**Exercise details**
Go through the lines below and tally those containing the string "agent". Respond with the number only.

========================================================================

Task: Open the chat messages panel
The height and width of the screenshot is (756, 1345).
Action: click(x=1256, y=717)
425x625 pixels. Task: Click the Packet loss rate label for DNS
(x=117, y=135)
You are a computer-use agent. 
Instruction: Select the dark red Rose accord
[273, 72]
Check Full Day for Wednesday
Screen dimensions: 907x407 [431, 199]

========================================================================

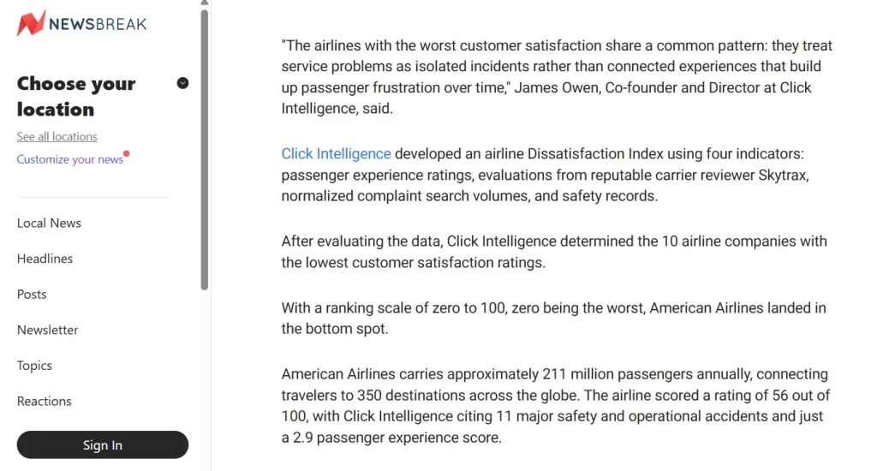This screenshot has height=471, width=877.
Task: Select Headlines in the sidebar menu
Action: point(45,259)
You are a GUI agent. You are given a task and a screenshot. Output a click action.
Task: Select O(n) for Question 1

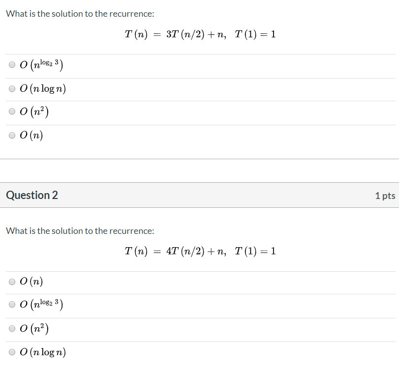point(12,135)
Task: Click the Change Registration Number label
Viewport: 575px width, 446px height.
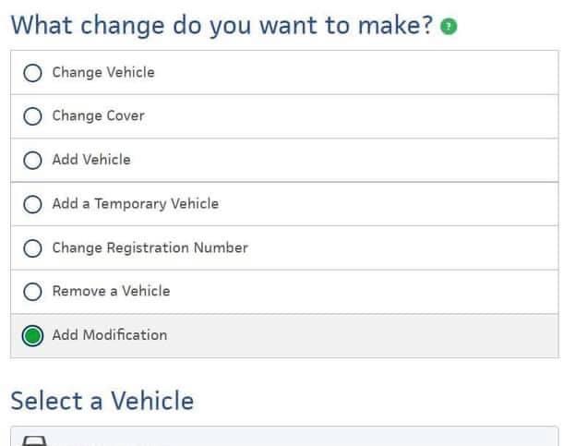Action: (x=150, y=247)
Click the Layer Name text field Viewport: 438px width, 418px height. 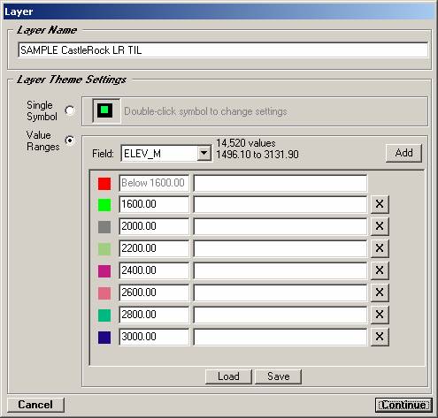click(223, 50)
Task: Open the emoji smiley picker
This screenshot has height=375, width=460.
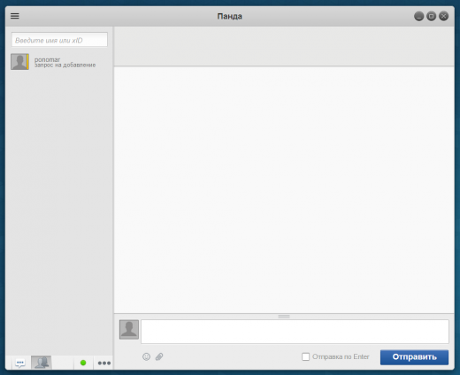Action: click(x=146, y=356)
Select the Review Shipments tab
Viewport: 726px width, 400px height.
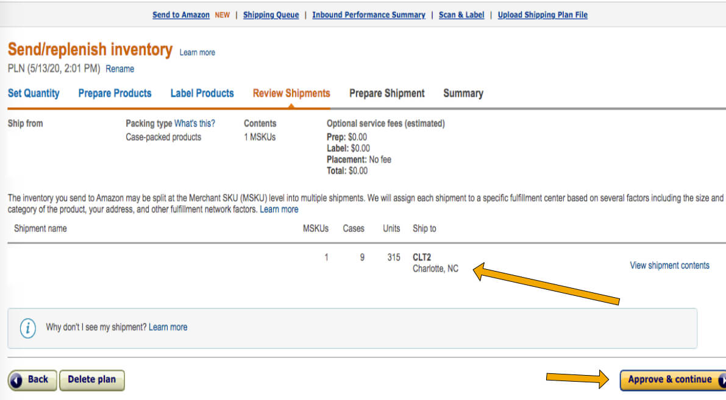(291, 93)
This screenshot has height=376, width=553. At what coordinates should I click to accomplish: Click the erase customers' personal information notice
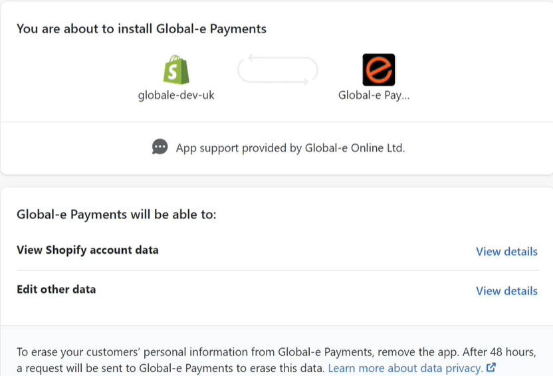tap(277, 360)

========================================================================

**Result**
2